IEP (Individualized Education Program)
Students may benefit from graphic organizers that visually map relationships between genetic variation, environmental conditions, and survival outcomes, reducing the cognitive load of tracking multiple interacting concepts. Providing sentence frames or partially completed written explanations can support the construction of evidence-based claims about natural selection without requiring full independent composition. When working with mathematical representations of trait distributions, breaking multi-step data tasks into sequenced smaller steps with checkpoints allows students to demonstrate understanding of each component. Allowing oral responses or dictated explanations as alternatives to written output ensures that difficulty with written expression does not obscure a student's conceptual understanding of adaptation and selection.
Section 504
Extended time should be applied to any data analysis or written explanation tasks in this unit, as synthesizing evidence about trait distribution across generations involves multiple processing steps. Preferential seating and a reduced-distraction environment are especially valuable during activities that require sustained focus on population data or multi-variable scenarios.
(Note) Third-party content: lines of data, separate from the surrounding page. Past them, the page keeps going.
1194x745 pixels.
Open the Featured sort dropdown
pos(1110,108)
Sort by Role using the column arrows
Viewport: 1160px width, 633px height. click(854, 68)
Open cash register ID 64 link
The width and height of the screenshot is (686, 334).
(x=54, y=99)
Providing printed copies of any data sets, graphs, or directions displayed digitally ensures consistent access without requiring students to shift attention between sources.
ELL / MLL
Building a visual word bank of key unit vocabulary — including terms such as variation, trait, selection, adaptation, reproduction, and population — with accompanying diagrams or photographs supports both content comprehension and academic language development. Simplified directions for data analysis tasks, accompanied by a visual model showing what a completed representation might look like, help students access the mathematical components of the unit. When possible, connecting concepts like selective breeding to familiar cultural or agricultural contexts from students' home backgrounds can strengthen schema and make abstract ideas more concrete.
At Risk (RTI)
Connecting the unit's core ideas to observable, real-world examples — such as familiar animals or plants that have visibly different traits — can lower the entry barrier and activate prior knowledge before introducing more abstract population-level concepts. Reducing the complexity of data sets used to explore trait distribution, while preserving the reasoning task, allows students to focus on the underlying science rather than being overwhelmed by volume or density of information. Frequent check-ins during explanation-construction tasks help identify misconceptions early and give students timely, specific feedback that keeps them progressing toward key concept mastery.
Gifted & Talented
Students who have a firm grasp of natural selection and adaptation should be encouraged to investigate more complex scenarios, such as exploring how multiple simultaneous environmental pressures interact to shape trait distributions, or examining documented case studies of rapid evolution in response to human-caused environmental changes. Extending into the ethical dimensions of artificial selection technologies — including genetic engineering and selective breeding at a commercial scale — invites higher-order analysis of the societal and ecological trade-offs involved. Students might also be challenged to design a mathematical model or simulation that predicts how a specific trait might change across multiple generations under defined selection pressures, applying quantitative reasoning at a deeper level.